Sideshow on the lake

During the night of 9 February 1916, two men were sitting on opposing shores of Lake Tanganyika.

issue 19 December 2009

During the night of 9 February 1916, two men were sitting on opposing shores of Lake Tanganyika. The longest lake in the world, it at that time divided German East Africa from the Belgian Congo. One of the men was Herr Kapitänleutnant Gustav von Zimmer, the other was an eccentric British navy officer, Commander Geoffrey Spicer-Simpson. The following morning, Zimmer would launch the Graf von Götzen, a large vessel which floats to this day on the waters of the lake.

Spicer-Simson takes a starring role in my narrative non-fiction book, Mimi and Toutou Go Forth (2004). The history of the two British motor launches, Mimi and Toutou, and their vainglorious, skirt-wearing, tattooed commander — who brought them from the Thames to Africa, tugging them by steam engine through the bush to the lakeshore — is extraordinary enough. Now Alex Capus has added another layer to this strange episode in a sideshow of the first world war, with a wonderful fictionalised account of what the Germans did while Spicer pranced about in his skirt.

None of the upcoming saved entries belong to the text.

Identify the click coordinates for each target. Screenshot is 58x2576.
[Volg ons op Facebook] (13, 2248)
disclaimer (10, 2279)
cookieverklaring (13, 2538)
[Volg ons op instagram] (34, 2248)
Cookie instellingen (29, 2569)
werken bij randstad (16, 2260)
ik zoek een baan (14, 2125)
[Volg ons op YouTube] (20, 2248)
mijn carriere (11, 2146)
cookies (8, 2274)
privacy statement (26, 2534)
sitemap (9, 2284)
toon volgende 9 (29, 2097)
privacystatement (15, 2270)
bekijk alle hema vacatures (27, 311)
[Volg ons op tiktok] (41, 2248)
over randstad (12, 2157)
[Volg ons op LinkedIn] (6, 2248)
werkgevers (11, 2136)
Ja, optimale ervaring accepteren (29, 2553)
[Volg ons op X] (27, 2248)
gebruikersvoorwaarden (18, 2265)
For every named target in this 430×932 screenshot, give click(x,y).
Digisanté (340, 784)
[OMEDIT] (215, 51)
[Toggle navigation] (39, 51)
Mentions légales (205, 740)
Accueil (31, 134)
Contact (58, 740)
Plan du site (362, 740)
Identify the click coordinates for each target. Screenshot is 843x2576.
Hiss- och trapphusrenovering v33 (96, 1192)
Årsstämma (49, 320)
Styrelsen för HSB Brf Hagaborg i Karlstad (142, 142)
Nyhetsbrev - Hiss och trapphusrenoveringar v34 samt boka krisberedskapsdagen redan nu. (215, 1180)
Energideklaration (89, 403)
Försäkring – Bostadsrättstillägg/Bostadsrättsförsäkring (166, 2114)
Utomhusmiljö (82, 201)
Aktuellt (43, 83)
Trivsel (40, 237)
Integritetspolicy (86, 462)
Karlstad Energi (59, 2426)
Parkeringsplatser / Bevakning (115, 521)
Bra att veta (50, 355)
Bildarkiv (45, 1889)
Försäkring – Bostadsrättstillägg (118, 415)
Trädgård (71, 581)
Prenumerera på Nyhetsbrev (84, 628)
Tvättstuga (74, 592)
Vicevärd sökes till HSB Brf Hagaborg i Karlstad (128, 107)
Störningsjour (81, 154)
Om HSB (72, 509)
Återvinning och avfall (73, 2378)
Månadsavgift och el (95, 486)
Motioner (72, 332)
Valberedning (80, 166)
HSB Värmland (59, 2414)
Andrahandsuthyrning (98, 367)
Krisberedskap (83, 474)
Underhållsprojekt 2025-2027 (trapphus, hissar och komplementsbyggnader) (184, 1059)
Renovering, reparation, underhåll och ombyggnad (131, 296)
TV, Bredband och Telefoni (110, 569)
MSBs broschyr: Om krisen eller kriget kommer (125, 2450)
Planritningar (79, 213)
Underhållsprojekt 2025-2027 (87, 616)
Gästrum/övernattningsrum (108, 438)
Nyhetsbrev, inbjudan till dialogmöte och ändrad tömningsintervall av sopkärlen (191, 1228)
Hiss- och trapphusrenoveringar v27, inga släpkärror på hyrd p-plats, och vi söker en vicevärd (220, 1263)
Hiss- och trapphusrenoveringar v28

The bizarre battle for Lake Tanganyika and the wider East African campaign has produced interesting fiction. C. S. Forester’s The African Queen (1935), later made into the classic film by John Huston, was the first strike. In 1968, Wilbur Smith’s Shout at the Devil dramatised another, related naval encounter on the east coast of what would later become Tanzania. This involved the Konigsberg, a German cruiser lying hidden in the Rufiji Delta. In 1982 William Boyd published An Ice-Cream War, which covered the whole campaign. At a tangent to Boyd’s plot lies an episode fully dramatised in Smith’s most recent novel, Assegai (2008), involving a Zeppelin mission from Europe to East Africa.

The Zeppelin turned back over Sudan, but the Götzen played an active role in the war, albeit by sleight of hand.